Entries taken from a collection

———

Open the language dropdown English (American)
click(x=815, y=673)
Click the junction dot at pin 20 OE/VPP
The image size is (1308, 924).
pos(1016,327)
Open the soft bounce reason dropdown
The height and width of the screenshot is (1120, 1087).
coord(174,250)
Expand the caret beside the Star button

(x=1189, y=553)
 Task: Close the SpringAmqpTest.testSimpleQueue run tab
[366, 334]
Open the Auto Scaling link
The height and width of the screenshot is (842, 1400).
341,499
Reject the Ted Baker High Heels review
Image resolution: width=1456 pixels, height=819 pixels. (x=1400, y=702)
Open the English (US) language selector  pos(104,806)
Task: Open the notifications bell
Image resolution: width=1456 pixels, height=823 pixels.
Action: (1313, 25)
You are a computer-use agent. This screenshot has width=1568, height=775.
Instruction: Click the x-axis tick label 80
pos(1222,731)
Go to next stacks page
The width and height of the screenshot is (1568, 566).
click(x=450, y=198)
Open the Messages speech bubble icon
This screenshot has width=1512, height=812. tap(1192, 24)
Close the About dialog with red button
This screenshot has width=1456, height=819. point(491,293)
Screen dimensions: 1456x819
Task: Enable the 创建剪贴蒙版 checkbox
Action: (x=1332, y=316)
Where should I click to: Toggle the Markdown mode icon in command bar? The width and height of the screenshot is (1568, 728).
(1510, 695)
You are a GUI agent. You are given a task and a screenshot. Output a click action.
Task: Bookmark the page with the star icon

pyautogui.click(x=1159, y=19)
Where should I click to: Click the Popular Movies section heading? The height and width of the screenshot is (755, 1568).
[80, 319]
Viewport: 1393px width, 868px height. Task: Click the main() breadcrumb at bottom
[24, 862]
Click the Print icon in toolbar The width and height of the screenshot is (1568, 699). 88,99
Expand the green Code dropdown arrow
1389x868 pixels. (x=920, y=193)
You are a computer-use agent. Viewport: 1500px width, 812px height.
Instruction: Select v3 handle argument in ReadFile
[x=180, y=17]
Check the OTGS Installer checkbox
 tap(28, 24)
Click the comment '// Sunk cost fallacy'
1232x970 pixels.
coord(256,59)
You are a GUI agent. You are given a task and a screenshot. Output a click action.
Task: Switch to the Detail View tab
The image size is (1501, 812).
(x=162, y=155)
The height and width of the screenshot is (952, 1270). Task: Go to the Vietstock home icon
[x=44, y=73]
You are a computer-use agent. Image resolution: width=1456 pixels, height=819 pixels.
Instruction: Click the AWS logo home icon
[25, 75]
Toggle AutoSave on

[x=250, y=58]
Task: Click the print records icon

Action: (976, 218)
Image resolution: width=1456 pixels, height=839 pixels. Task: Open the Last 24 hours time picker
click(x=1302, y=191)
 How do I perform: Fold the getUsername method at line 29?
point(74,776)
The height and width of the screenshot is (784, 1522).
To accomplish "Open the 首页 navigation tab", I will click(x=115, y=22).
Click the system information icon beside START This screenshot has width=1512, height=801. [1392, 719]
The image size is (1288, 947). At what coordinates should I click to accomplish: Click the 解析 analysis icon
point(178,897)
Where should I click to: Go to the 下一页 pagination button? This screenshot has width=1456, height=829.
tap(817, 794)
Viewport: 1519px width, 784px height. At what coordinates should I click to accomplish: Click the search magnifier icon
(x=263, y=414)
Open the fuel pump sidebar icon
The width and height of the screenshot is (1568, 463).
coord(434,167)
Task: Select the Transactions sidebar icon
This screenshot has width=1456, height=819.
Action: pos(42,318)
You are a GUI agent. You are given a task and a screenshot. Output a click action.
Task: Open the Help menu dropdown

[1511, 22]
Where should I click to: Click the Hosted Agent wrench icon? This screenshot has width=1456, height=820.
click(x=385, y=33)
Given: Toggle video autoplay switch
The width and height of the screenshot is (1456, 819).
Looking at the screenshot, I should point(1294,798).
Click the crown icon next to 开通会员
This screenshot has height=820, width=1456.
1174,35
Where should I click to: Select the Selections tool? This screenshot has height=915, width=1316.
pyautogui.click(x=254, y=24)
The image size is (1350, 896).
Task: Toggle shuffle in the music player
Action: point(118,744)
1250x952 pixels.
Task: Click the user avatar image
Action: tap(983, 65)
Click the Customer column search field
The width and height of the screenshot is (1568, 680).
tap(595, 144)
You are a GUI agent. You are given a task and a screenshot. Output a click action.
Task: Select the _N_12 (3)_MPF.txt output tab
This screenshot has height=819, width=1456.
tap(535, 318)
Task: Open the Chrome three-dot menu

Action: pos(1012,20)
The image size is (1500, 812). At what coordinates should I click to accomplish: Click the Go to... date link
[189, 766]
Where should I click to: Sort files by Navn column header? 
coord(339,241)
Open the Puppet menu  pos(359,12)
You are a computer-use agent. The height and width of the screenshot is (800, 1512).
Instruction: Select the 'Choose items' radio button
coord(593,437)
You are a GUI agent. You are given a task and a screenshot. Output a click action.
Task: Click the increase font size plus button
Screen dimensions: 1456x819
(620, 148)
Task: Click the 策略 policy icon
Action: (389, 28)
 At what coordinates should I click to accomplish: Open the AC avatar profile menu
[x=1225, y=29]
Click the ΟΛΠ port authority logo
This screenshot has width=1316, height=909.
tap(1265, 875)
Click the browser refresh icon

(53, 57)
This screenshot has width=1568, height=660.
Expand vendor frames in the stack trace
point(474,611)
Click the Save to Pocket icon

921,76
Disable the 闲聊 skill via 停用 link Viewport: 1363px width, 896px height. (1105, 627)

———

Task statement =
Set down each entry above again exactly as it reads.

Reply to the exercise =
Open the language dropdown English (American)
click(x=815, y=673)
Click the junction dot at pin 20 OE/VPP
The image size is (1308, 924).
pos(1016,327)
Open the soft bounce reason dropdown
The height and width of the screenshot is (1120, 1087).
coord(174,250)
Expand the caret beside the Star button

(x=1189, y=553)
 Task: Close the SpringAmqpTest.testSimpleQueue run tab
[366, 334]
Open the Auto Scaling link
The height and width of the screenshot is (842, 1400).
341,499
Reject the Ted Baker High Heels review
Image resolution: width=1456 pixels, height=819 pixels. (x=1400, y=702)
Open the English (US) language selector  pos(104,806)
Task: Open the notifications bell
Image resolution: width=1456 pixels, height=823 pixels.
Action: (1313, 25)
You are a computer-use agent. This screenshot has width=1568, height=775.
Instruction: Click the x-axis tick label 80
pos(1222,731)
Go to next stacks page
The width and height of the screenshot is (1568, 566).
click(x=450, y=198)
Open the Messages speech bubble icon
This screenshot has width=1512, height=812. tap(1192, 24)
Close the About dialog with red button
This screenshot has width=1456, height=819. point(491,293)
Screen dimensions: 1456x819
Task: Enable the 创建剪贴蒙版 checkbox
Action: (x=1332, y=316)
Where should I click to: Toggle the Markdown mode icon in command bar? The width and height of the screenshot is (1568, 728).
(1510, 695)
You are a GUI agent. You are given a task and a screenshot. Output a click action.
Task: Bookmark the page with the star icon

pyautogui.click(x=1159, y=19)
Where should I click to: Click the Popular Movies section heading? The height and width of the screenshot is (755, 1568).
[80, 319]
Viewport: 1393px width, 868px height. Task: Click the main() breadcrumb at bottom
[24, 862]
Click the Print icon in toolbar The width and height of the screenshot is (1568, 699). 88,99
Expand the green Code dropdown arrow
1389x868 pixels. (x=920, y=193)
You are a computer-use agent. Viewport: 1500px width, 812px height.
Instruction: Select v3 handle argument in ReadFile
[x=180, y=17]
Check the OTGS Installer checkbox
 tap(28, 24)
Click the comment '// Sunk cost fallacy'
1232x970 pixels.
coord(256,59)
You are a GUI agent. You are given a task and a screenshot. Output a click action.
Task: Switch to the Detail View tab
The image size is (1501, 812).
(x=162, y=155)
The height and width of the screenshot is (952, 1270). Task: Go to the Vietstock home icon
[x=44, y=73]
You are a computer-use agent. Image resolution: width=1456 pixels, height=819 pixels.
Instruction: Click the AWS logo home icon
[25, 75]
Toggle AutoSave on

[x=250, y=58]
Task: Click the print records icon

Action: (976, 218)
Image resolution: width=1456 pixels, height=839 pixels. Task: Open the Last 24 hours time picker
click(x=1302, y=191)
 How do I perform: Fold the getUsername method at line 29?
point(74,776)
The height and width of the screenshot is (784, 1522).
To accomplish "Open the 首页 navigation tab", I will click(x=115, y=22).
Click the system information icon beside START This screenshot has width=1512, height=801. [1392, 719]
The image size is (1288, 947). At what coordinates should I click to accomplish: Click the 解析 analysis icon
point(178,897)
Where should I click to: Go to the 下一页 pagination button? This screenshot has width=1456, height=829.
tap(817, 794)
Viewport: 1519px width, 784px height. At what coordinates should I click to accomplish: Click the search magnifier icon
(x=263, y=414)
Open the fuel pump sidebar icon
The width and height of the screenshot is (1568, 463).
coord(434,167)
Task: Select the Transactions sidebar icon
This screenshot has width=1456, height=819.
Action: pos(42,318)
You are a GUI agent. You are given a task and a screenshot. Output a click action.
Task: Open the Help menu dropdown

[1511, 22]
Where should I click to: Click the Hosted Agent wrench icon? This screenshot has width=1456, height=820.
click(x=385, y=33)
Given: Toggle video autoplay switch
The width and height of the screenshot is (1456, 819).
Looking at the screenshot, I should point(1294,798).
Click the crown icon next to 开通会员
This screenshot has height=820, width=1456.
1174,35
Where should I click to: Select the Selections tool? This screenshot has height=915, width=1316.
pyautogui.click(x=254, y=24)
The image size is (1350, 896).
Task: Toggle shuffle in the music player
Action: point(118,744)
1250x952 pixels.
Task: Click the user avatar image
Action: tap(983, 65)
Click the Customer column search field
The width and height of the screenshot is (1568, 680).
tap(595, 144)
You are a GUI agent. You are given a task and a screenshot. Output a click action.
Task: Select the _N_12 (3)_MPF.txt output tab
This screenshot has height=819, width=1456.
tap(535, 318)
Task: Open the Chrome three-dot menu

Action: pos(1012,20)
The image size is (1500, 812). At what coordinates should I click to accomplish: Click the Go to... date link
[189, 766]
Where should I click to: Sort files by Navn column header? 
coord(339,241)
Open the Puppet menu  pos(359,12)
You are a computer-use agent. The height and width of the screenshot is (800, 1512).
Instruction: Select the 'Choose items' radio button
coord(593,437)
You are a GUI agent. You are given a task and a screenshot. Output a click action.
Task: Click the increase font size plus button
Screen dimensions: 1456x819
(620, 148)
Task: Click the 策略 policy icon
Action: (389, 28)
 At what coordinates should I click to accomplish: Open the AC avatar profile menu
[x=1225, y=29]
Click the ΟΛΠ port authority logo
This screenshot has width=1316, height=909.
tap(1265, 875)
Click the browser refresh icon

(53, 57)
This screenshot has width=1568, height=660.
Expand vendor frames in the stack trace
point(474,611)
Click the Save to Pocket icon

921,76
Disable the 闲聊 skill via 停用 link Viewport: 1363px width, 896px height. (1105, 627)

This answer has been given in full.